▸ **Task requirements**:
Leaving every picture out, repeat all of the entries below exactly.

Saved data entries:
►
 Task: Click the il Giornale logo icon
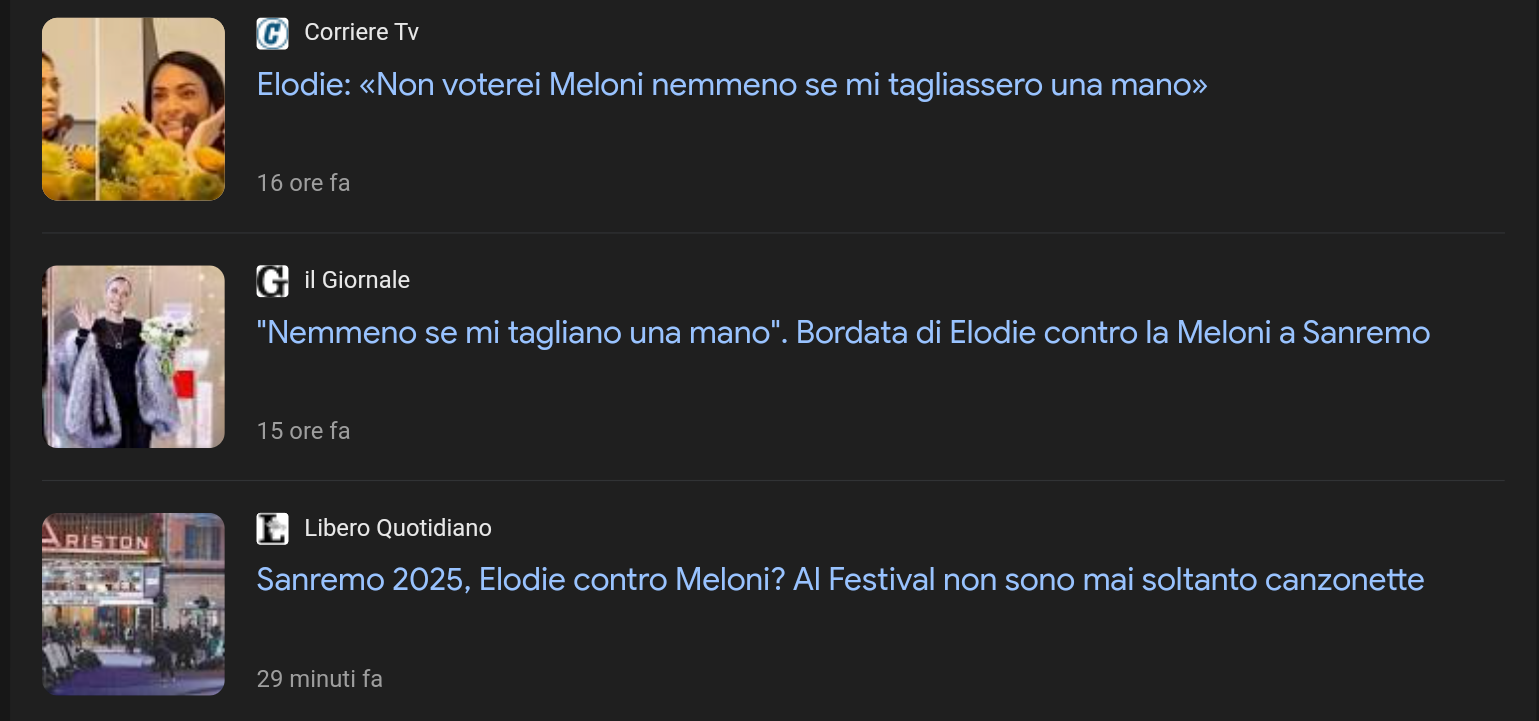pyautogui.click(x=272, y=281)
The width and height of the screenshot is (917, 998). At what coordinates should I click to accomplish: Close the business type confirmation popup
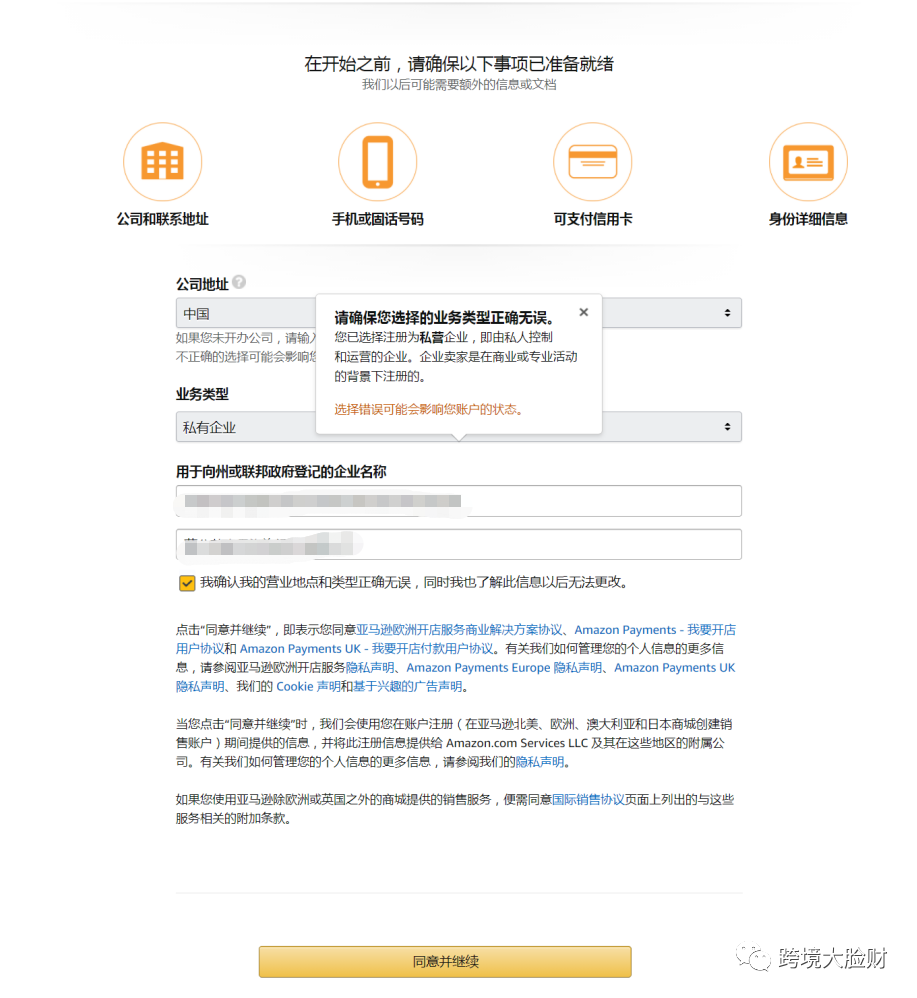pyautogui.click(x=584, y=311)
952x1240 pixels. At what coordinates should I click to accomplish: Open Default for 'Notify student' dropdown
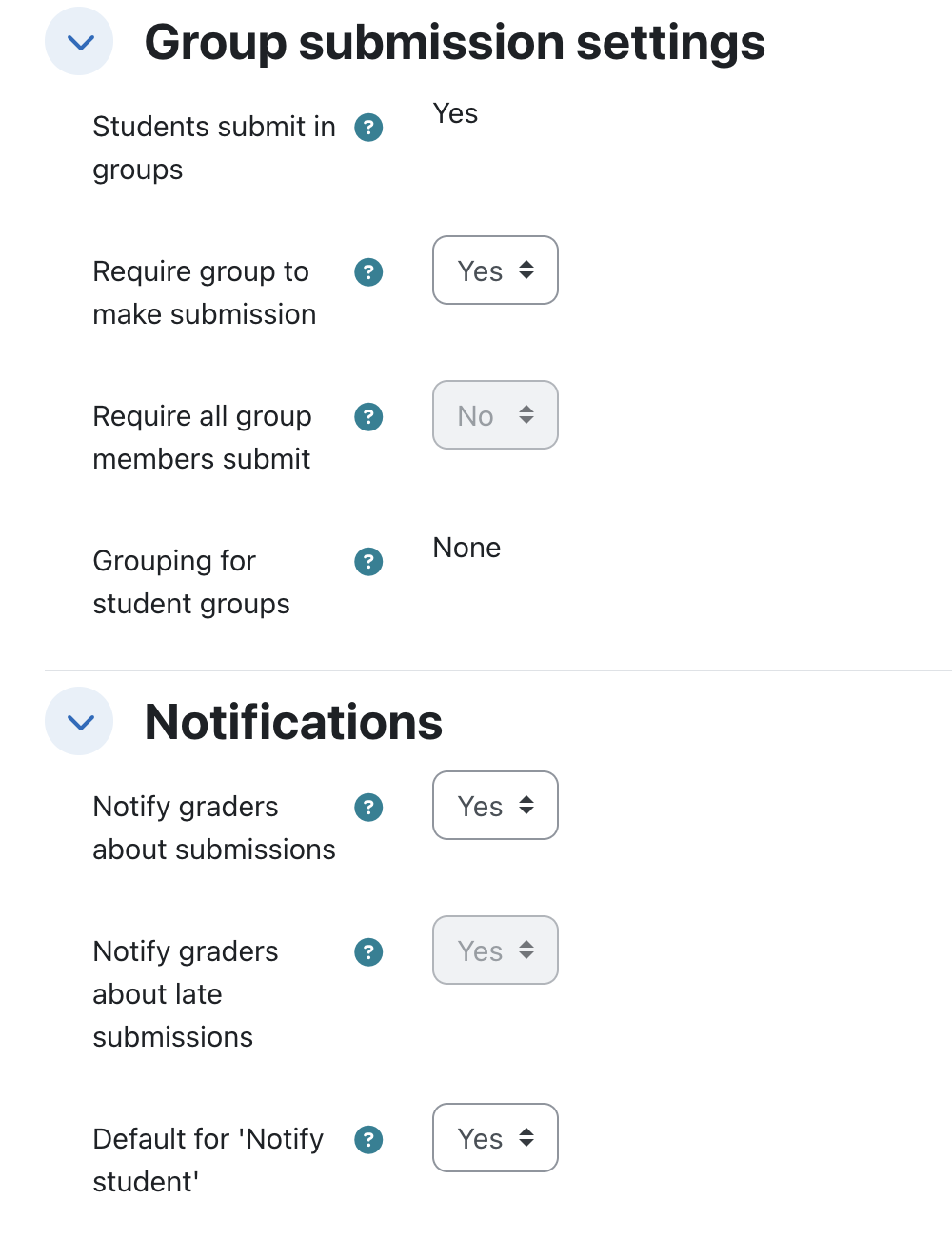coord(495,1138)
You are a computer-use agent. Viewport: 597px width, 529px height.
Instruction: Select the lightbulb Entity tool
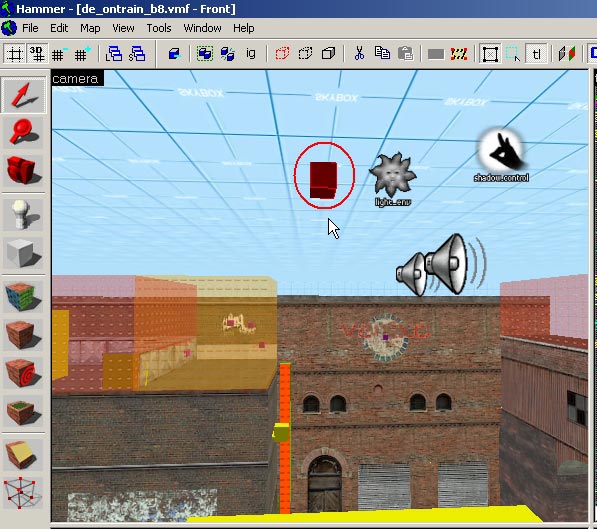(23, 215)
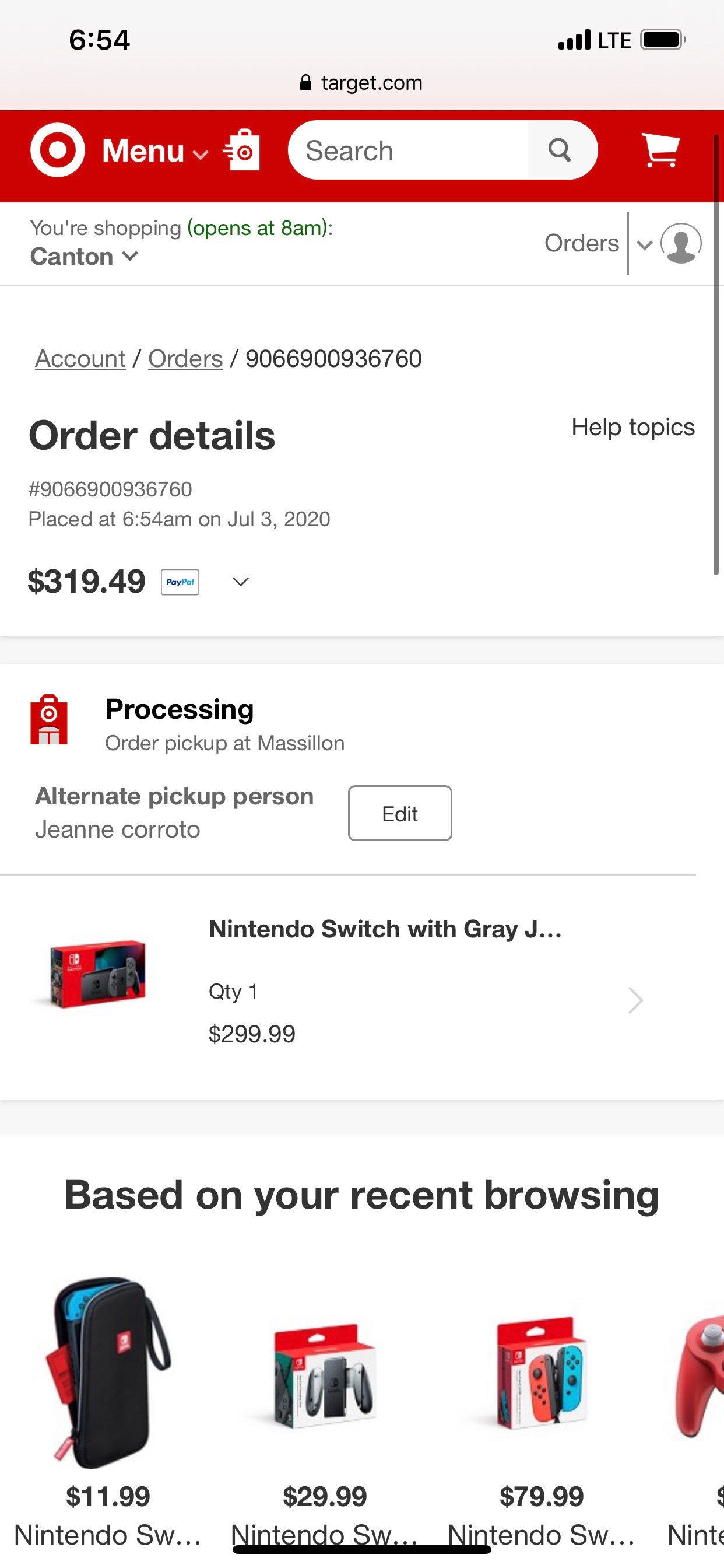This screenshot has width=724, height=1568.
Task: Edit the alternate pickup person
Action: click(x=400, y=814)
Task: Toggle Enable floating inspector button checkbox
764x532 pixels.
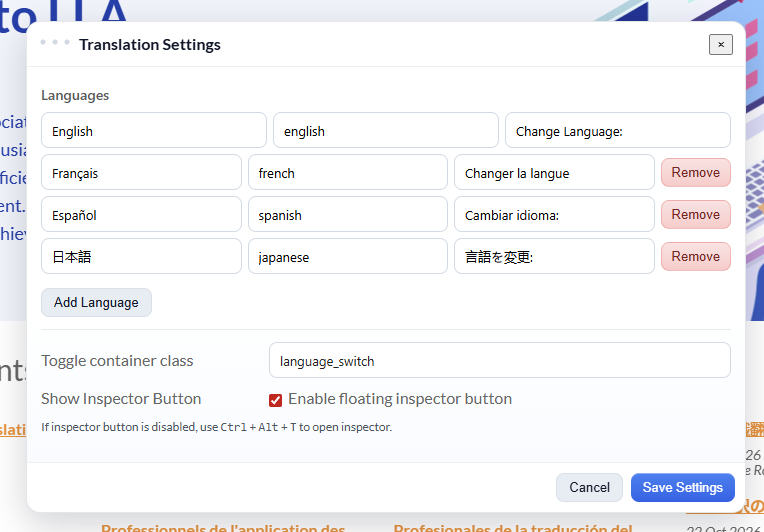Action: 275,400
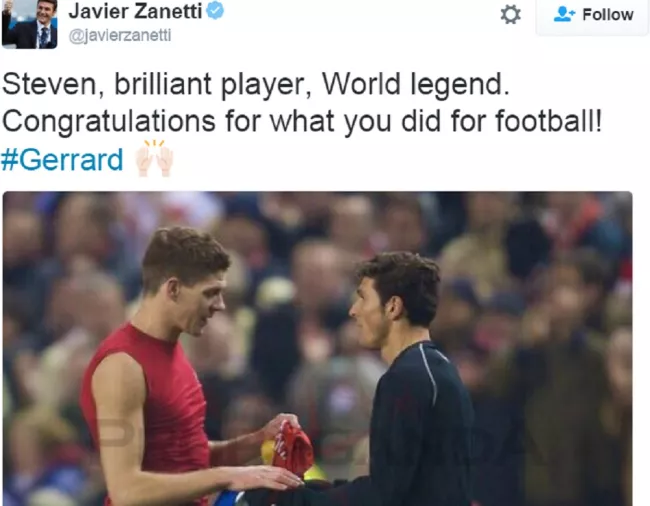650x506 pixels.
Task: Open the @javierzanetti handle link
Action: tap(120, 36)
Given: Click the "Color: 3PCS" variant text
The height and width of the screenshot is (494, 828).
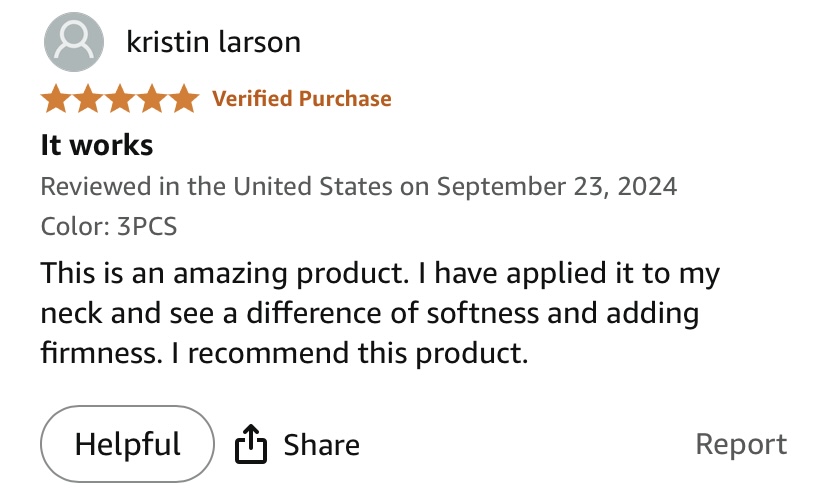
◄
▸ **Written solution**:
 Task: Click the il Giornale logo icon
pyautogui.click(x=272, y=281)
The width and height of the screenshot is (917, 998). At what coordinates should I click to accomplish: Close the business type confirmation popup
pyautogui.click(x=584, y=311)
952x1240 pixels. At what coordinates should I click to accomplish: Open Default for 'Notify student' dropdown
coord(495,1138)
You are a computer-use agent. Viewport: 597px width, 529px height.
Instruction: Select the lightbulb Entity tool
(23, 215)
This screenshot has width=724, height=1568.
Task: Edit the alternate pickup person
Action: click(x=400, y=814)
Task: Toggle Enable floating inspector button checkbox
764x532 pixels.
Action: 275,400
650x506 pixels.
Task: Open the @javierzanetti handle link
Action: tap(120, 36)
Given: Click the "Color: 3PCS" variant text
The height and width of the screenshot is (494, 828).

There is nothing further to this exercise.